[[ Material for the task open ]]

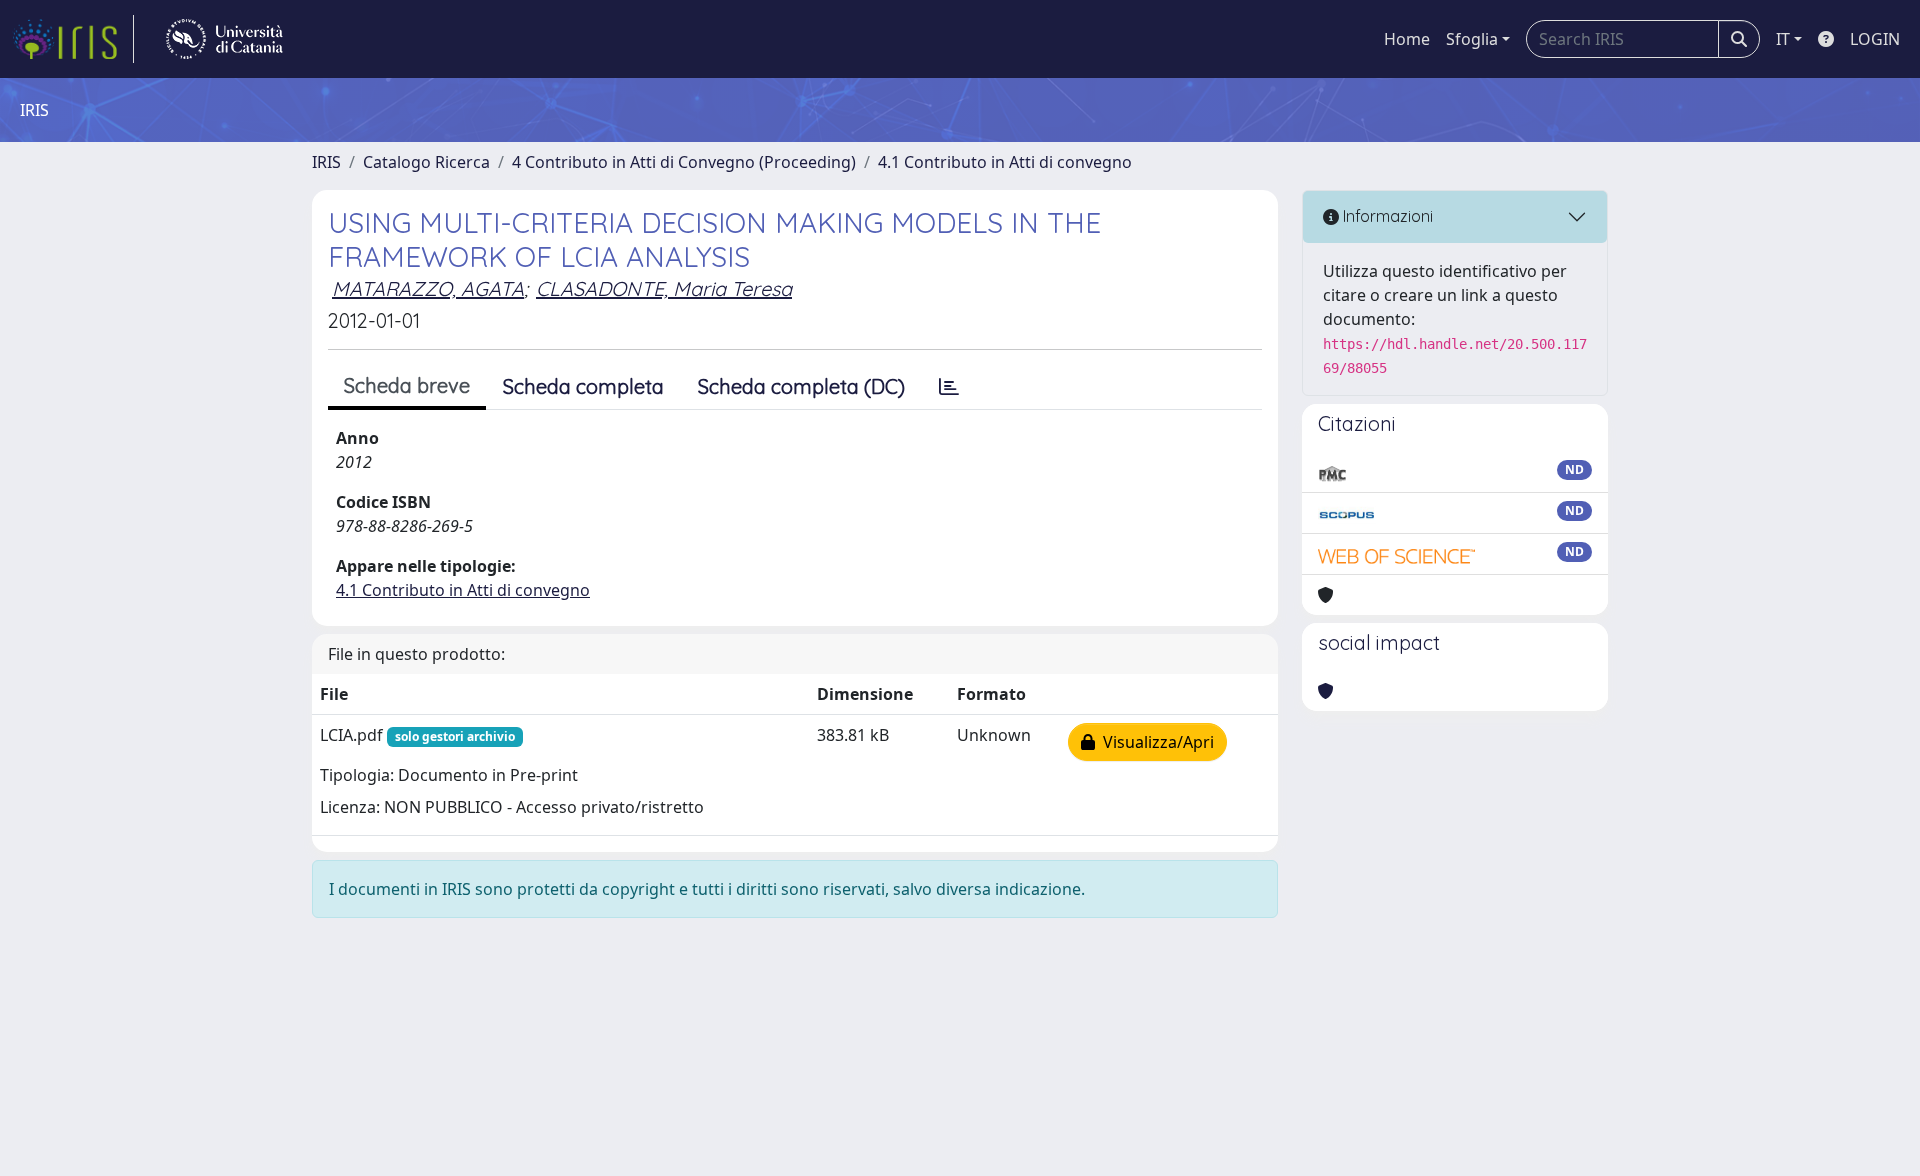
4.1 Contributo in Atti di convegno (1005, 162)
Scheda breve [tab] (407, 385)
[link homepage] (73, 39)
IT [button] (1783, 39)
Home (1407, 39)
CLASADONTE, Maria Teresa (664, 288)
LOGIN (1875, 39)
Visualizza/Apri (1154, 742)
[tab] (949, 387)
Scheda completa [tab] (583, 386)
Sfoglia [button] (1472, 39)
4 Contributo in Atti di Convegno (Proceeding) (684, 162)
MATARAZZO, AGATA (428, 288)
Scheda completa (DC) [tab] (801, 386)
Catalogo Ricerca (426, 162)
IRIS (326, 162)
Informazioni (1386, 216)
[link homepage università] (224, 39)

[[ Material for the task closed ]]

Without the pictures, return each entry exactly as given.

4.1 Contributo in Atti di convegno (1005, 162)
Scheda breve [tab] (407, 385)
[link homepage] (73, 39)
IT [button] (1783, 39)
Home (1407, 39)
CLASADONTE, Maria Teresa (664, 288)
LOGIN (1875, 39)
Visualizza/Apri (1154, 742)
[tab] (949, 387)
Scheda completa [tab] (583, 386)
Sfoglia [button] (1472, 39)
4 Contributo in Atti di Convegno (Proceeding) (684, 162)
MATARAZZO, AGATA (428, 288)
Scheda completa (DC) [tab] (801, 386)
Catalogo Ricerca (426, 162)
IRIS (326, 162)
Informazioni (1386, 216)
[link homepage università] (224, 39)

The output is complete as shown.